In 2014, Russell was again the backup to Petty. However, due to injury, Russell made his first career start against Northwestern State, replacing Petty who missed the game due to injury. During the game, he completed 16 of 25 passes for 438 yards and five touchdowns. Overall, he completed 48 of 85 for 804 yards with eight touchdowns and one interception, 185 rushing yards and three rushing touchdowns.

With Petty graduating, Russell competed to be Baylor's starter for 2015, and was seen as the favorite for the role over incoming freshman Jarrett Stidham and sophomore Chris Johnson. On September 26, Russell threw for 277 yards and six touchdowns in less than three quarters during a 70–17 win over Rice. Russell broke a bone in his neck in a win against Iowa State and required season ending surgery.

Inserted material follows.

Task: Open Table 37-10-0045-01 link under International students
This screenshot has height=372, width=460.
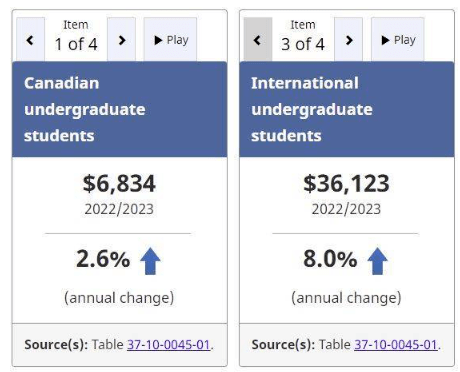Action: click(x=396, y=344)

On November 12, 2016, Russell suffered a fractured left ankle against Oklahoma. The day after the game, Baylor revealed that the injury would cause Russell to miss the rest of the season.

===College statistics===

| Season | Team | Passing |  |  |  |  |  |  | Rushing |  |  |  |
| Cmp | Att | Pct | Yds | TD | Int | Rtg | Att | Yds | Avg | TD |
| 2012 | Baylor | Redshirted |  |  |  |  |  |  |  |  |  |  |  |
| 2013 | Baylor | 26 | 43 | 60.5 | 427 | 3 | 3 | 152.9 | 24 | 147 | 6.1 | 3 |
| 2014 | Baylor | 48 | 85 | 56.5 | 804 | 8 | 1 | 164.6 | 32 | 185 | 5.8 | 3 |
| 2015 | Baylor | 119 | 200 | 59.5 | 2,104 | 29 | 6 | 189.7 | 49 | 402 | 8.2 | 6 |
| 2016 | Baylor | 152 | 278 | 54.7 | 2,126 | 20 | 8 | 136.9 | 94 | 506 | 5.4 | 8 |
| Total |  | 345 | 606 | 56.9 | 5,461 | 60 | 18 | 159.4 | 199 | 1,240 | 6.2 | 20 |

==Professional career==
While still recovering from his ankle injury, Russell attended the NFL Scouting Combine and was able to throw and partake in the interview process. After the combine, he threw 60 passes during Baylor's Pro Day and worked out for the Dallas Cowboys. According to a league source, he received final medical clearance by doctors in mid-April. Later that month, Russell went undrafted in the 2017 NFL draft. After the draft, he attended rookie minicamp with the Oakland Raiders and New Orleans Saints. He also had tryouts with the Indianapolis Colts, Cincinnati Bengals, and Dallas Cowboys. On September 18, 2017, Russell announced that he was medically retiring from football due to issues with his ankle.